# Download Amazon Reviews 2023 - Books Dataset

**Dataset:** [Amazon Reviews 2023](https://amazon-reviews-2023.github.io/)

**Method:** Direct download (Hugging Face datasets no longer supports trust_remote_code)

**Purpose:** Download and load Books dataset for Semantic ID generation


In [None]:
# Standard libraries
import pandas as pd
import numpy as np
import json
import gzip
import os
import urllib.request
from tqdm import tqdm
import warnings
warnings.filterwarnings('ignore')

# PyTorch with MPS support
import torch
import torch.nn as nn
from torch.utils.data import Dataset, DataLoader

print("✅ Libraries imported!")


In [None]:
# Check MPS (Metal Performance Shaders) support
print("🔍 Checking M4 GPU support...")
print(f"PyTorch version: {torch.__version__}")
print(f"MPS available: {torch.backends.mps.is_available()}")

if torch.backends.mps.is_available():
    device = torch.device("mps")
    print(f"✅ Using M4 GPU: {device}")
    
    # Test GPU computation
    x = torch.randn(1000, 1000, device=device)
    y = torch.randn(1000, 1000, device=device)
    z = torch.mm(x, y)
    print(f"✅ GPU test successful!
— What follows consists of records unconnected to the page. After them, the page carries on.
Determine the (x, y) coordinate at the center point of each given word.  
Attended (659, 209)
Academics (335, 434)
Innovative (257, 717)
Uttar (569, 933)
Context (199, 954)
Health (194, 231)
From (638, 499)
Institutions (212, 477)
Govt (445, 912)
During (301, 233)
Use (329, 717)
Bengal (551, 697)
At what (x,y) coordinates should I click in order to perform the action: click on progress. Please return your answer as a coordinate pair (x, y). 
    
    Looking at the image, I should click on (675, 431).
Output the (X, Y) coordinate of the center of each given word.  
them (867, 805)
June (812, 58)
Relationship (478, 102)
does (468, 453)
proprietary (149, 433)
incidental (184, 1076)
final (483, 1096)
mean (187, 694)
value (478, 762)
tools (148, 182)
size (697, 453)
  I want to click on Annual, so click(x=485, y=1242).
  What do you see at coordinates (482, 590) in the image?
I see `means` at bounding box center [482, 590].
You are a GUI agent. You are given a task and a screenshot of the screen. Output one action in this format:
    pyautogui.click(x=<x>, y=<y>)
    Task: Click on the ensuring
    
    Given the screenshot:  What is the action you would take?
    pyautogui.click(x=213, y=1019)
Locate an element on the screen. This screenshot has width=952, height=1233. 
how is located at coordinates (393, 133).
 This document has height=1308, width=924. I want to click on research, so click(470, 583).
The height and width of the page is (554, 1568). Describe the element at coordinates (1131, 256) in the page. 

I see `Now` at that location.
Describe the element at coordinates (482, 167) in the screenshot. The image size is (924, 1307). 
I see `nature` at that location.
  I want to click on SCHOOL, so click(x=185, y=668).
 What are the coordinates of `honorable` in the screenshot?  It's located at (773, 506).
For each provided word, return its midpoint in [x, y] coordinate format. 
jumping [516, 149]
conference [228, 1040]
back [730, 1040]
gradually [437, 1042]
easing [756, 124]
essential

Result shape: {z.shape}")
else:
    device = torch.device("cpu")
    print(f"⚠️  MPS not available, using CPU: {device}")


In [None]:
# Create data directories
os.makedirs('data/raw', exist_ok=True)
os.makedirs('data/processed', exist_ok=True)
os.makedirs('data/embeddings', exist_ok=True)

print("📁 Data directories created")


In [None]:
# Download Books category
CATEGORY = "Books"

print(f"📥 Downloading {CATEGORY} category...")
print("This may take a few minutes due to file size...")

# Download reviews
reviews_url = f"https://mcauleylab.ucsd.edu/public_datasets/data/amazon_2023/raw/review_categories/{CATEGORY}.jsonl.gz"
reviews_path = f"data/raw/{CATEGORY}_reviews.jsonl.gz"

print(f"Downloading reviews from: {reviews_url}")
urllib.request.urlretrieve(reviews_url, reviews_path)
print(f"✅ Reviews downloaded to: {reviews_path}")

# Download metadata
meta_url = f"https://mcauleylab.ucsd.edu/public_datasets/data/amazon_2023/raw/meta_categories/meta_{CATEGORY}.jsonl.gz"
meta_path = f"data/raw/{CATEGORY}_meta.jsonl.gz"

print(f"Downloading metadata from: {meta_url}")
urllib.request.urlretrieve(meta_url, meta_path)
print(f"✅ Metadata downloaded to: {meta_path}")